Javier Solana, President of ESADEgeo: “If we split apart, we lose our enormous capacity to act together”
| 3 min read

“The refugee crisis in the Mediterranean has revealed, among other things, that the initial political design of the EU – the dream of a politically and economically integrated continent without borders – is still an unfinished project. This has had a negative effect on the public trust of European voters,” declared Nick Clegg, member of the British Liberal Democrats party and former Deputy Prime Minister of the United Kingdom, during a talk organised by ESADE and KREAB and held on ESADE’s Madrid campus. The event also featured the participation of Javier Solana, President of ESADEgeo–Center for Global Economy and Geopolitics. “We mustn’t forget how young the European Union is,” added Mr. Clegg. “We therefore mustn’t be impatient or push the European project too hard, and pretend that we are a single democratic entity. We can eliminate external borders and keep the internal borders, or vice versa, but it is not viable to get rid of both. We must accept that the European Union is, by its very nature, a hybrid entity.” 

International liberal order

“Currently, our main concern is understanding where we stand today,” said Mr. Solana. “Last year – 2016 – was marked by two political events that changed the course of the world as we knew it: the US election and the Brexit referendum. The important thing is not just what happened, but where it happened. In the 20th century, the UK and the US were the leaders and guarantors of the international liberal order, free trade and multilateralism. In the 21st century, however, after the financial crisis of 2008, these two countries were the ones that decided to put an end to the international order.”

Integration or separatism

Mr. Clegg expressed his agreement with Mr. Solana’s remarks on the financial crisis. “It had a profound effect on Western democracies and led to the emergence of populisms, which the US and the UK were more vulnerable to than other EU countries such as Spain, France and the Netherlands,” he commented. “I worry, however, that we might be slipping into a sort of political conformism.” He added: “Faced with Donald Trump’s erratic protectionism and the rise of China and India as future leaders of multilateralism, the European Union has an opportunity that it must not squander. To avoid becoming complacent and to restore the stability of our democracies, we must focus our work on matters of substance, not symbolism: we must overcome the deep imbalances in the eurozone – between the creditor North and the debtor South – and we must move towards a new political, economic, financial and fiscal design.” Mr.
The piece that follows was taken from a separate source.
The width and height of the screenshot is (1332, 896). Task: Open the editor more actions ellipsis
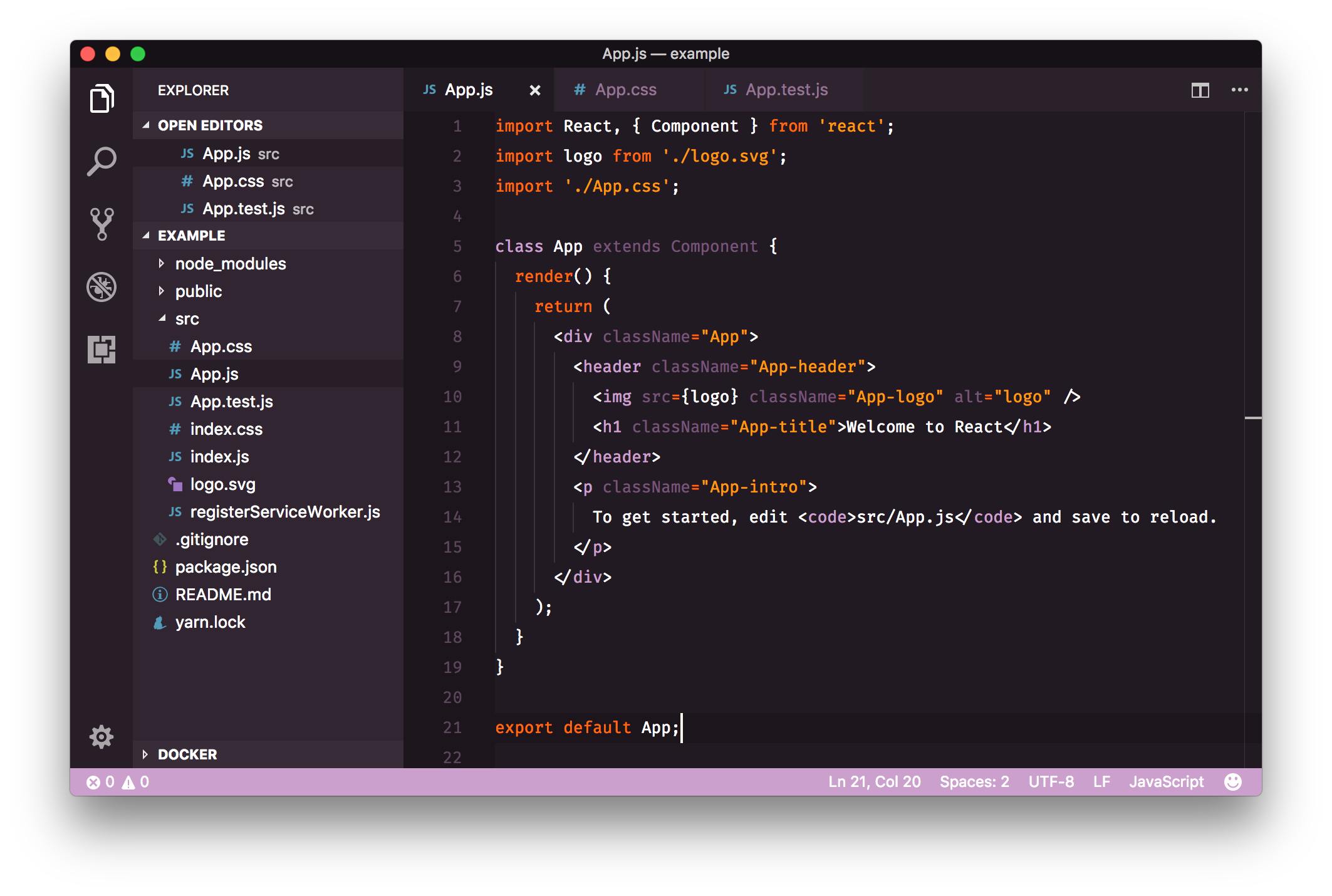[1239, 90]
Solana concurred: “If we split apart, we lose our enormous capacity to act together.”

The gathering – which coincided with a call by Jean-Claude Juncker, the President of the European Commission, for greater European integration through a new political agreement – took place as part of the presentation of the second edition of Public Agenda: Power and Counter-Power, a programme taught jointly by ESADE and KREAB. This programme provides organisations with conceptual frameworks that will enable them to better understand the political environment in which they operate and to analyse and plan their strategic actions in the context of public affairs. The event also featured remarks by Eugenio Martínez Bravo, Managing Partner at KREAB Spain; Angel Saz-Carranza, Director of the Public Agenda programme and Director of ESADEgeo; and Eduardo Madina, Director of the Public Agenda programme.